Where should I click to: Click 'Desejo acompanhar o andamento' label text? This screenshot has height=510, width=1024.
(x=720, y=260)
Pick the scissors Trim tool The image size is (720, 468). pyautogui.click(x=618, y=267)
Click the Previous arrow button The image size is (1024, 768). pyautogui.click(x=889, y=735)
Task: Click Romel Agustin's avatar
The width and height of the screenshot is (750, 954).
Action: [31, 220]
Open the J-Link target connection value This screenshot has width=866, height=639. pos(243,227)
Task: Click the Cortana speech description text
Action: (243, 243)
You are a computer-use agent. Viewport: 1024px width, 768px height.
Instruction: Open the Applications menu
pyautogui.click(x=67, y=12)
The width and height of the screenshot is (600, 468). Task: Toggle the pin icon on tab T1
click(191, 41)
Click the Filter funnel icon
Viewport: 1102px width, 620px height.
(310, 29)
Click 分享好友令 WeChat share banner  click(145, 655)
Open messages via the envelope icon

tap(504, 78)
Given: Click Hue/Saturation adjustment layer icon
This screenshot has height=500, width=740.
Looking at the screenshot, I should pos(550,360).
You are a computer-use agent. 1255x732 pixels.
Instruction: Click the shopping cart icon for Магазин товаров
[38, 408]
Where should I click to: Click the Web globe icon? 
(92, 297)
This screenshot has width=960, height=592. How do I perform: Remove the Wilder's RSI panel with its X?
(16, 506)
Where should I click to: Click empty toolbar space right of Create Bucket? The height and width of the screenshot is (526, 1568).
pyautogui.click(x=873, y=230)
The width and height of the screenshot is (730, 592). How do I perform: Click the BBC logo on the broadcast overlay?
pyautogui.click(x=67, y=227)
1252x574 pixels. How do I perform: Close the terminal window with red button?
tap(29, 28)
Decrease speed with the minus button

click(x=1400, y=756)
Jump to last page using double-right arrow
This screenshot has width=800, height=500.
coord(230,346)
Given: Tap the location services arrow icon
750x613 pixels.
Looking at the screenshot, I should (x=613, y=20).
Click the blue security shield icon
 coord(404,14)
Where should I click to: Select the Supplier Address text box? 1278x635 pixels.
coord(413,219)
■ ■ ■ ■ ■ ■ ■
== TASK DETAILS ==
Look for "agent" in each line of the material, then copy the lines where it is found.

== FINISHED TASK ==
You are a computer-use agent. Viewport: 1024px width, 768px height.
You are a computer-use agent. 1255x732 pixels.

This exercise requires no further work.